Şimdi Halide Demir Polatlı’nın paylaşımına geçelim:
UNESCO Somut Olmayan Kültürel Miras Listesi’ndeki Denizli’nin Çal ilçesindeki 852 yıllık ‘sudan koyun geçirme’ geleneği, Büyük Menderes Nehri’nin tamamen kuruması nedeniyle bu yıl sembolik olarak yapıldı.
Denizli’nin Çal ilçesine bağlı Aşağıseyit Mahallesi’nde her yıl düzenlenen ‘sudan koyun geçirme’ geleneği bu yıl kuraklığın gölgesinde gerçekleşti. Büyük Menderes Nehri’nin tamamen kuruması nedeniyle koyunlar su yerine kuruyan nehir yatağından yürütüldü.
Organizasyonu Aşağıseyit Muhtarlığı, Çal Yöresi Yardımlaşma ve Dayanışma Derneği, Çallı İş İnsanları Derneği düzenledi.
Vatandaşlar, Köprübaşı mevkisinde toplanarak ‘Su hayattır, can suyu haktır”’yazılı pankartlarla kuraklığa dikkat çekti.
Çallı Sanayici ve İş İnsanları Derneği Başkanı Mehmet Atılsın, Büyük Menderes Nehri’ndeki su kaybının bölgenin ekolojisini bozduğunu belirterek, ‘Geldiğimiz nokta trajedi. Son beş yıldır Menderes’in kuruması sonucu ekolojide de bir bozukluk oldu. Üzümler erken hasada geliyor, suyun olmaması tarımsal yapının yanı sıra kültürel devamlılığı da yok ediyor’ dedi.
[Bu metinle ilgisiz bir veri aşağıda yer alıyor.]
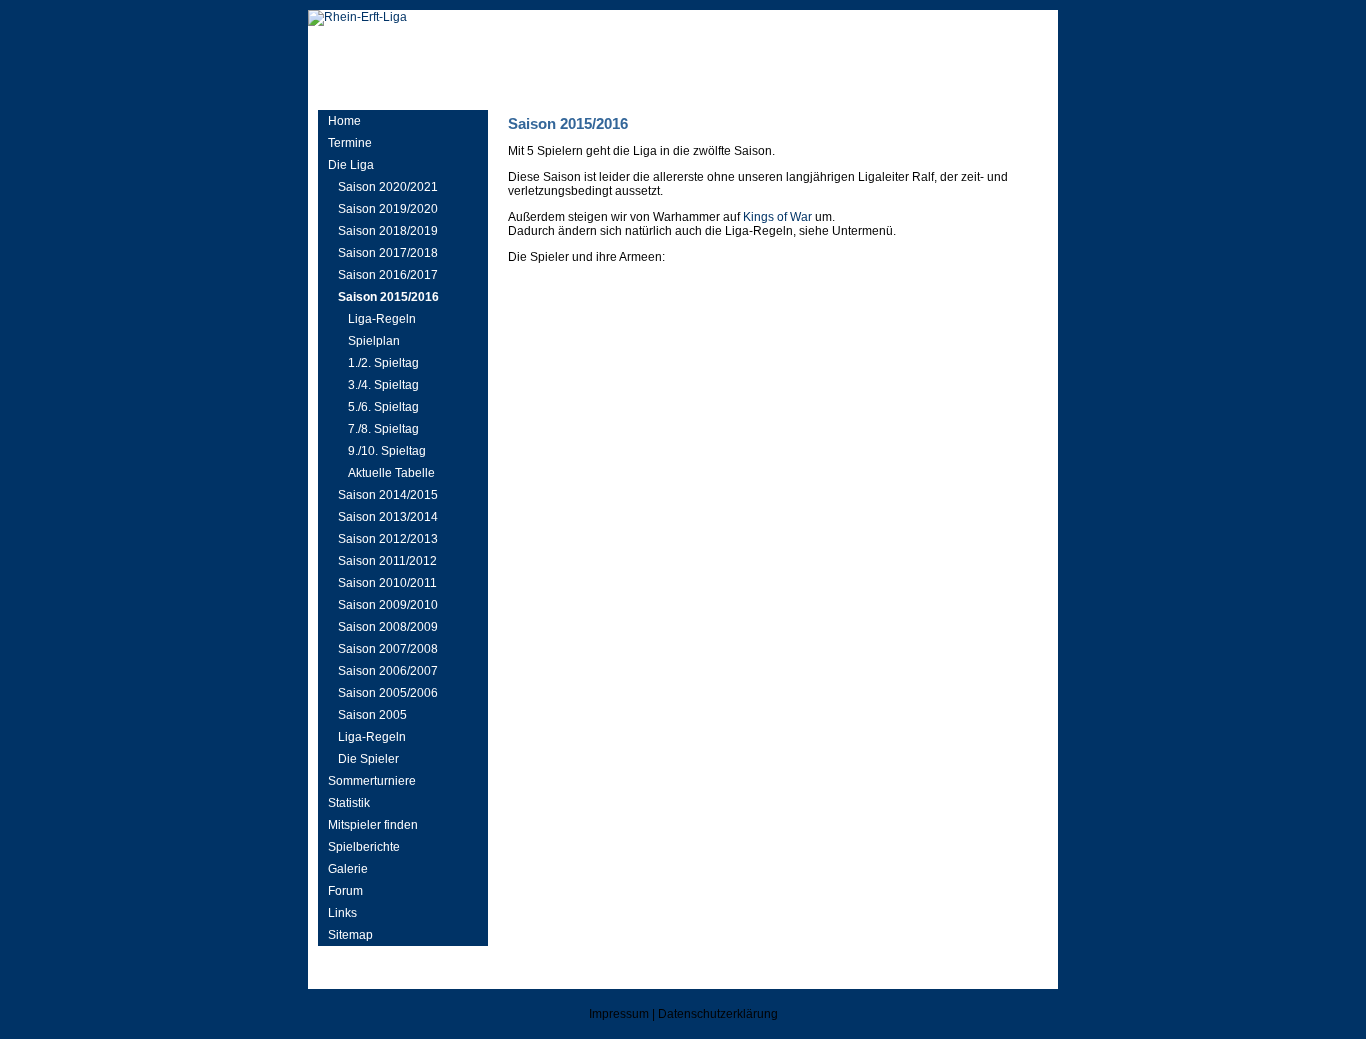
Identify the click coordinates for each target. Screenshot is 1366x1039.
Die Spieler (368, 759)
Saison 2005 (372, 715)
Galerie (348, 869)
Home (344, 121)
Prof. Dr. Bülent Topuz ise, ‘Ortalıkta sudan geçirilecek bir menderes kalmadı. Bu acıklı bir durum. Biz suçlu aramıyoruz, çare arıyoruz. Menderes’in mutlaka bir can suyu olması lazım. Bir millet kültürüyle var. Kültürü yok ettiğiniz zaman o millet yok olur” diye konuştu.